For the very young who already exhibit a fascination for things that move, these three board books are excellent choices. Both my son and daughter devoured them (literally — corners of each of their copies have been gnawed away), and I’ve gifted them countless times to friends’ kids.
By Peter Sis, HarperCollins, 1998
Once there was a little boy named Matt who loved fire trucks. His first words in the morning were “fire truck.” The last thing he said before he went to bed was “fire truck.” And one day, when he woke up, he was…a fire truck.
Peter Sis’s work, even here at its simplest, actually gives me goose bumps. He is just. That. Good. And so respectful of how children’s minds and hearts require a different sustenance than adults. This story pays tribute to a child’s powerful imagination and the very basic line drawings — strategically splashed with fire-engine red — enchant.
B y Byron Barton, HarperCollins, 1986
On the road, here come the trucks. They come through tunnels. They go over the bridge.

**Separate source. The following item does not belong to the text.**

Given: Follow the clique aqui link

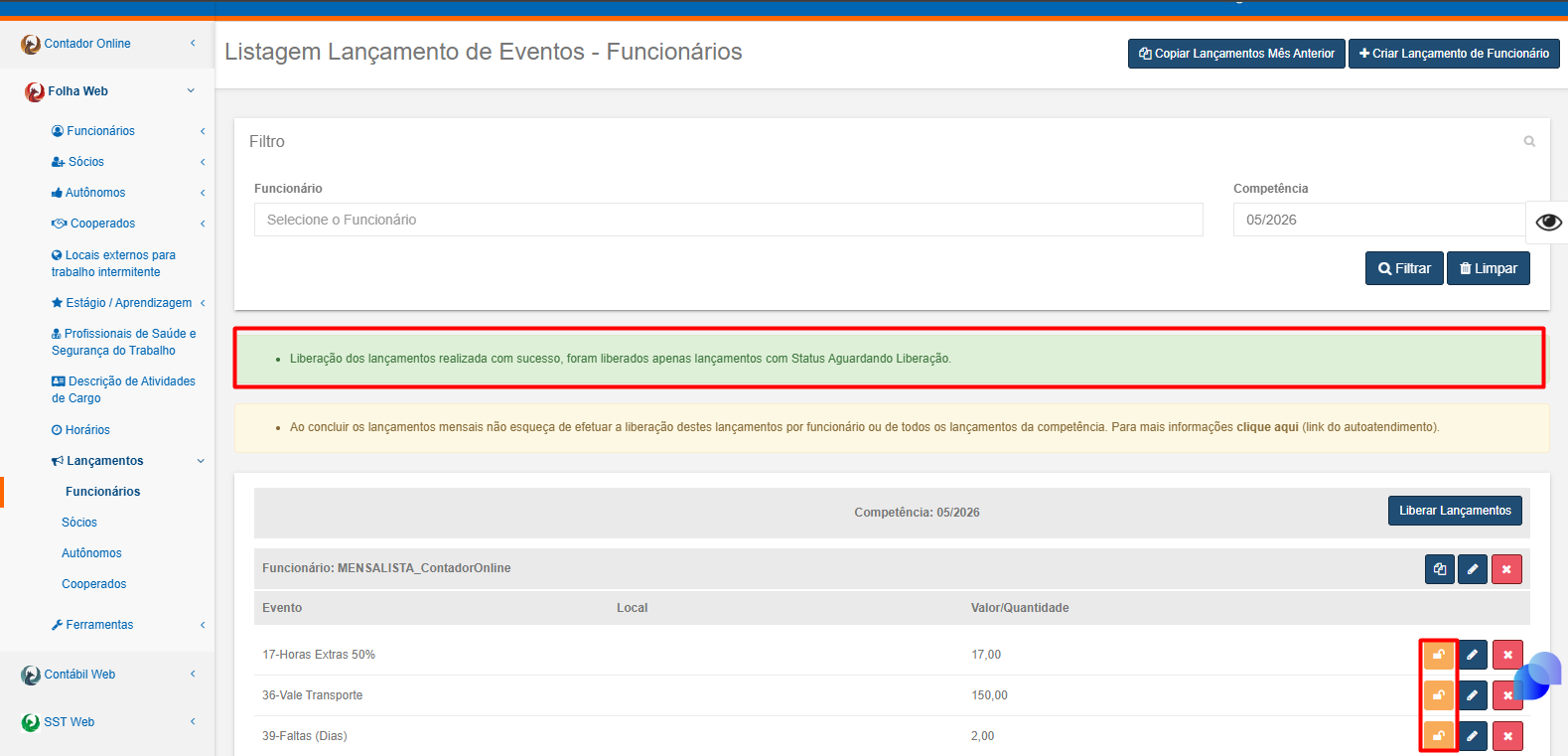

I basically gave away a third of the text above. This book is winningly uncomplicated. Basically, trucks deliver bread, load up with garbage, bring the newspapers, and so on. But the colorful illustrations pop off the page, and the people are a cross between Lois Lenski’s Papa Small and Fisher-Price’s old-school Little People.
Sheep in a Jeep
By Nancy Shaw, Illustrated by Margot Apple, Houghton Mifflin, 1986
Beep! Beep! Sheep in a jeep on a hill that’s steep. Uh-oh! The jeep won’t go.
I was so taken with this book when someone gave it to my son that I promptly sought out all the other “Sheep” books at the library — “Sheep in a Shop,” “Sheep on a Ship,”something about sheep at Halloween, etc. Sadly, none of them came close to matching the easy charm of this one, the first and by far the best of the series. The gist: Five adorable sheep are out for a ride in their jeep, and are not only terrible drivers, but easily distracted. The rhyming is spot-on — fun to read aloud and listen to — and the illustrations, particularly the ever-changing expressions on the sheeps’ faces, never get old.